Image 1. Cornouilles récoltées sur le mont Cholomontas, dans la région du village de Taxiarchis, dans la partie montagneuse de Chalcidique. Septembre 2021. Photo : S.M. Valamoti

Les références au fruit du cornouiller semblent plutôt rares dans la littérature classique, et plus encore sous les appellations kranon (terme qui désigne aussi l’arbre) et kraneion. Ainsi, dans le passage de l’Odyssée déjà mentionné, les krana (cornouilles) sont évoquées comme des « fruits de cornouiller », tandis que dans la comédie, où les allusions aux aliments sont fréquentes, ce n’est que par association que les cornouillers (et non leurs fruits) apparaissent dans un tel catalogue, au IIIe siècle av. J.-C., dans un fragment d’Anaxandridès. Cela montre que, bien que l’arbre et ses fruits aient été largement connus, ces derniers ne semblaient guère appréciés pour la consommation ou d’autres usages. D’ailleurs, les références au cornouiller et à ses fruits sont également rares dans les traités médicaux. Seul Galien, au IIe siècle ap. J.-C., fournit des informations un peu plus détaillées sur les propriétés thérapeutiques du cornouiller, dans le chapitre de son ouvrage Sur les facultés des aliments, consacré à cet arbre.

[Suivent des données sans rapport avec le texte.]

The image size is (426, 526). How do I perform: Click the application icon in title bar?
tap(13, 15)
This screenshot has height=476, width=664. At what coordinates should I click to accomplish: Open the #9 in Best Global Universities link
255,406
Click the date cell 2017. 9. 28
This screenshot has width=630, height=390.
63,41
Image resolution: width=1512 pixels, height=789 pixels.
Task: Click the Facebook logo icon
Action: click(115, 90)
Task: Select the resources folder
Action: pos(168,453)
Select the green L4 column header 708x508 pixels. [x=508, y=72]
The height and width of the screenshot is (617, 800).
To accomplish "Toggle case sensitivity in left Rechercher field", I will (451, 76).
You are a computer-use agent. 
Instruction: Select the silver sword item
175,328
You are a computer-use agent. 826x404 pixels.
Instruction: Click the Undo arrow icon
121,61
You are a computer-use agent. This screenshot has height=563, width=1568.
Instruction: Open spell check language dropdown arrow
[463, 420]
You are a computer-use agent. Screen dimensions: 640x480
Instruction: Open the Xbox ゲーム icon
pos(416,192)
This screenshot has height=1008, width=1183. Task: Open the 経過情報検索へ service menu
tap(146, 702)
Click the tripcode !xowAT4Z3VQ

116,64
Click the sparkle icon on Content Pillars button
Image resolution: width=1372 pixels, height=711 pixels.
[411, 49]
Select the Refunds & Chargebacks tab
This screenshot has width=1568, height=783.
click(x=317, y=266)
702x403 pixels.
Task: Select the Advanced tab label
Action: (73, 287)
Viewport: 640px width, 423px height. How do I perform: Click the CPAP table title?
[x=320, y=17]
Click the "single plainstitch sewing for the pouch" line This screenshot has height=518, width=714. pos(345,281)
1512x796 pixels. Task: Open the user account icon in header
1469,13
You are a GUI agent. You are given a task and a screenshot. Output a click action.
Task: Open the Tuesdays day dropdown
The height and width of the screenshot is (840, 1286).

Théophraste, pour sa part, évoque à plusieurs reprises dans ses Recherches sur les plantes les caractéristiques botaniques du cornouiller, et dans Causes des plantes, il note que le cornouiller se prête mal à la domestication, ajoutant que la saveur sucrée de ses fruits diminue à mesure que l’arbre est davantage arrosé et fertilisé.

   Aujourd’hui, les cornouilles sont principalement récoltées pour la préparation maison de liqueurs ou de confitures. On en trouve les recettes dans des ouvrages consacrés aux cuisines locales, notamment celles du Pont et de la Macédoine occidentale (par exemple Florina et Kozani). Des liqueurs et confitures de cornouilles sont également produites par des coopératives et ateliers artisanaux dans les régions d’Almopie, de Vermio, de Piérie et de Serres, en Macédoine, ainsi qu’en Évrytanie, en Grèce centrale, et dans certaines zones de Thrace et de Thessalie. Les cornouilles ne sont disponibles qu’en saison, lorsqu’elles arrivent à maturité, principalement sur les marchés locaux des régions où elles poussent à l’état sauvage.